= How to complete this task =
Use the entries below and reproduce exactly the lines from the one containing "[button] (649, 417)" down to the one containing "Gridea (337, 1190)", both of them included.

= Saved data entries =
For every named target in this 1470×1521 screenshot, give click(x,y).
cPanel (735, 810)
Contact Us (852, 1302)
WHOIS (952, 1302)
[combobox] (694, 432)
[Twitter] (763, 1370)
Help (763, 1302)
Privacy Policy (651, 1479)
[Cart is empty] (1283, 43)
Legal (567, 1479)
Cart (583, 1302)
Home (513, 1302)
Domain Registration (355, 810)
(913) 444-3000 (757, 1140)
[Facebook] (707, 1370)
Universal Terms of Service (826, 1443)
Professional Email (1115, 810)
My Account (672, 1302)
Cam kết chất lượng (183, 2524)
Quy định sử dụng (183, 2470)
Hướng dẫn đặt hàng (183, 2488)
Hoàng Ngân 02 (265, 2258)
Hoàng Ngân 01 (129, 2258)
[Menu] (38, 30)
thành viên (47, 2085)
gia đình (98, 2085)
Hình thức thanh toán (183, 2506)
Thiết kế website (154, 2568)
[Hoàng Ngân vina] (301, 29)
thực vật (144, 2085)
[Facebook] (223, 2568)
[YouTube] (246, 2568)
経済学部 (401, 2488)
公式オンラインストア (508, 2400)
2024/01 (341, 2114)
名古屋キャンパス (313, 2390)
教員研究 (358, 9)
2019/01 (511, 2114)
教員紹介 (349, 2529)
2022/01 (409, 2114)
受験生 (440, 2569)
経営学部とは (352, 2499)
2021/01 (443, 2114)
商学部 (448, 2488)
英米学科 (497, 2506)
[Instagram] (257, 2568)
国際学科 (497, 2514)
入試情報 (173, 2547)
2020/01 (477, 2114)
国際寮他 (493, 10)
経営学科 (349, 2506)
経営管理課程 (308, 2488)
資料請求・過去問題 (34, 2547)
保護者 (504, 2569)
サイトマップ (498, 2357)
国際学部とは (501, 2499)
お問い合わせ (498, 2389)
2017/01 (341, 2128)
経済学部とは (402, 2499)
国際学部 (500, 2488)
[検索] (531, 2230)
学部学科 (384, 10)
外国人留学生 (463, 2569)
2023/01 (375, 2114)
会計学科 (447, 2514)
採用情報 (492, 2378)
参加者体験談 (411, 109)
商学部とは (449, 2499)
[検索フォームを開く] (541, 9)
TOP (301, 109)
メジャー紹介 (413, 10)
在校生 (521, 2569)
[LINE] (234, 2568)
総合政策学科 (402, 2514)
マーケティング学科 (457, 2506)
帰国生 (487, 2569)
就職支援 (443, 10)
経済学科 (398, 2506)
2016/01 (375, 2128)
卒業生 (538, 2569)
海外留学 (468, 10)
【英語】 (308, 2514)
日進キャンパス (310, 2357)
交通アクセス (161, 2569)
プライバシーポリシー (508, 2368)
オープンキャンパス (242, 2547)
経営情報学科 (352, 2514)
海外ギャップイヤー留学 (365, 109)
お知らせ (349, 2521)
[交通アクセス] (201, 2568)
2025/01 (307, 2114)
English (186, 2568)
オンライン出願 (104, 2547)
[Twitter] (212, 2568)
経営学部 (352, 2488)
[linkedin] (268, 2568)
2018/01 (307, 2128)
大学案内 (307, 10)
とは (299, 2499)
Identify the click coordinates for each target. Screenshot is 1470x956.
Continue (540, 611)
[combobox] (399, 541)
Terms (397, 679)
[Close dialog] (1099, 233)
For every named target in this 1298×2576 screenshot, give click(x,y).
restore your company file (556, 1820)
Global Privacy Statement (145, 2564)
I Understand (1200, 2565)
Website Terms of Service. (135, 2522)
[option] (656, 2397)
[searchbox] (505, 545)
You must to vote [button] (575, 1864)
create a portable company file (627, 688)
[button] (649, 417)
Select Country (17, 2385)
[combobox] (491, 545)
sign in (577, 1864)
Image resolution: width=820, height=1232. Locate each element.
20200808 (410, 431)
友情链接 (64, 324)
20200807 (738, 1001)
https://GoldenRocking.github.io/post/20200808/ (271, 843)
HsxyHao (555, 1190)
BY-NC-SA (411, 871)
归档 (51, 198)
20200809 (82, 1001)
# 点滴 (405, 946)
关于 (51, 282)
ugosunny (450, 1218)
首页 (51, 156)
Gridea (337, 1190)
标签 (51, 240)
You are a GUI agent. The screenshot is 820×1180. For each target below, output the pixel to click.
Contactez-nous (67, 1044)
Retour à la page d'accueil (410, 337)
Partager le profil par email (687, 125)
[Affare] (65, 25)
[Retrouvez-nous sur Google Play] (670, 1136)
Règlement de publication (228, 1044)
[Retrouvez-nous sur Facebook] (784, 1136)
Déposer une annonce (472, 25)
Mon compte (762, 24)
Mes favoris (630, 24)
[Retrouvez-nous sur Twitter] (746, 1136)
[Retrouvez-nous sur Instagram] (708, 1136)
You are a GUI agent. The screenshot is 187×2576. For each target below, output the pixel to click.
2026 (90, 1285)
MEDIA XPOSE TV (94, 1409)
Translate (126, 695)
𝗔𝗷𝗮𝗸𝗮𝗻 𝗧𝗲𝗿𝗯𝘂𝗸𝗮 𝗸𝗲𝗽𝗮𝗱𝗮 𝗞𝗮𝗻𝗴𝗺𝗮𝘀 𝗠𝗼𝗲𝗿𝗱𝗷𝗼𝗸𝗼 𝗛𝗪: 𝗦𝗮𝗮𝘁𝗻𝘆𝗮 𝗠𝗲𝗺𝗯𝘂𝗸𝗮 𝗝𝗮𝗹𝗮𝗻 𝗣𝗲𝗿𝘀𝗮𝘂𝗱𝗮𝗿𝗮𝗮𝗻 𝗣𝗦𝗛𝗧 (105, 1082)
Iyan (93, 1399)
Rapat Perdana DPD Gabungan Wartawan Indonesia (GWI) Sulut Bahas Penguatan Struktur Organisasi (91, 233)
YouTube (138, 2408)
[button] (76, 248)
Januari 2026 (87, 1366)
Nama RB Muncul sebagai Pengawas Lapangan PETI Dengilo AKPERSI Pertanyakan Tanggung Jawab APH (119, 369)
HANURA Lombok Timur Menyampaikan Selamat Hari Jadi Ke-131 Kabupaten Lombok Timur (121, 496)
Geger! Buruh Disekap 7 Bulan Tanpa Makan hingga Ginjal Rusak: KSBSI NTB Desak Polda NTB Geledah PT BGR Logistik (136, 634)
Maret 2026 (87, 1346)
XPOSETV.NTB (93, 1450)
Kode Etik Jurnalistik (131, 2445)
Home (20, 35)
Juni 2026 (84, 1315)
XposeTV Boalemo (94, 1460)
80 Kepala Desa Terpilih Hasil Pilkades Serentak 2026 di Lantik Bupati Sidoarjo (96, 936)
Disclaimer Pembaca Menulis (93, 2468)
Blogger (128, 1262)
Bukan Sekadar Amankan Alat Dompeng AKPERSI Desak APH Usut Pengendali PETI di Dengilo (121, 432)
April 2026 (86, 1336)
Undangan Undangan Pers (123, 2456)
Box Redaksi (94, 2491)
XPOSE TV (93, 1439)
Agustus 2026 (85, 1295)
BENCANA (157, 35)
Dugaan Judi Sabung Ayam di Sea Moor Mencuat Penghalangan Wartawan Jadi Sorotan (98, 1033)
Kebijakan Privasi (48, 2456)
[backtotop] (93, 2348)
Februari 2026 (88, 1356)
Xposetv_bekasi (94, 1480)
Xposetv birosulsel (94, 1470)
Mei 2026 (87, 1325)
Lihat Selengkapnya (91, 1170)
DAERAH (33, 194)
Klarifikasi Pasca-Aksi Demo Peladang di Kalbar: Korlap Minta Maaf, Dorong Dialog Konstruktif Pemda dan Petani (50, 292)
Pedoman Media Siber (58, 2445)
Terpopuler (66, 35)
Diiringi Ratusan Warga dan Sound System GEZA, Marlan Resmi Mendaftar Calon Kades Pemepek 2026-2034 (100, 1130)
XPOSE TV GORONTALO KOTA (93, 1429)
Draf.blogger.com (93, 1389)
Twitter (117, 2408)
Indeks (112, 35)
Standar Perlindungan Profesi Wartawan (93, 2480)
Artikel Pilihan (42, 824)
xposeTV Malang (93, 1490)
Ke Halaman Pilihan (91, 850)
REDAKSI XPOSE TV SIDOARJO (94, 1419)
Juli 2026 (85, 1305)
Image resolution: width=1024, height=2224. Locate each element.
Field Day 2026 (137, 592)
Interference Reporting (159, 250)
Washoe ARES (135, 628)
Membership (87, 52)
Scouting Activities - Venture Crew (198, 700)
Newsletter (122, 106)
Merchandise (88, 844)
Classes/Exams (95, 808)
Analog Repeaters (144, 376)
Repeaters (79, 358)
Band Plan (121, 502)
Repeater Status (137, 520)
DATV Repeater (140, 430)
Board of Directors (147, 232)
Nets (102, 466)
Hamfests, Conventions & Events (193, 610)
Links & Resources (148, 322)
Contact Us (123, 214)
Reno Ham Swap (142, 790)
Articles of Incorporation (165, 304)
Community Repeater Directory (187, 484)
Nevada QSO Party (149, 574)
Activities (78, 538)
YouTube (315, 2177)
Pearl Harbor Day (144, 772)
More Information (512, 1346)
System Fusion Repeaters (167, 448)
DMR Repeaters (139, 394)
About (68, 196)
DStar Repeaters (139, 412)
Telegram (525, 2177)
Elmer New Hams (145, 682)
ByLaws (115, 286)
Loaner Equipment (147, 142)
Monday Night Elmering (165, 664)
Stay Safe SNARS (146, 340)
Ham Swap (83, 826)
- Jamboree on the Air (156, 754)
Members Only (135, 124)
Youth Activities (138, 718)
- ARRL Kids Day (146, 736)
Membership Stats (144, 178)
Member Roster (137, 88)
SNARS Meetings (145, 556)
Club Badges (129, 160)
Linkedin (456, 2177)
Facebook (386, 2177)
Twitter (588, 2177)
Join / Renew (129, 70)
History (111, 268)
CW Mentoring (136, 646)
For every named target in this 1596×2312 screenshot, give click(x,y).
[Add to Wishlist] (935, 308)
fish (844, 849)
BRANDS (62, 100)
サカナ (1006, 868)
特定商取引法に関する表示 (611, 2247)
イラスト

= Result of this exercise =
[button] (649, 417)
Select Country (17, 2385)
[combobox] (491, 545)
sign in (577, 1864)
Image resolution: width=820, height=1232. Locate each element.
20200808 (410, 431)
友情链接 (64, 324)
20200807 (738, 1001)
https://GoldenRocking.github.io/post/20200808/ (271, 843)
HsxyHao (555, 1190)
BY-NC-SA (411, 871)
归档 (51, 198)
20200809 (82, 1001)
# 点滴 (405, 946)
关于 (51, 282)
ugosunny (450, 1218)
首页 (51, 156)
Gridea (337, 1190)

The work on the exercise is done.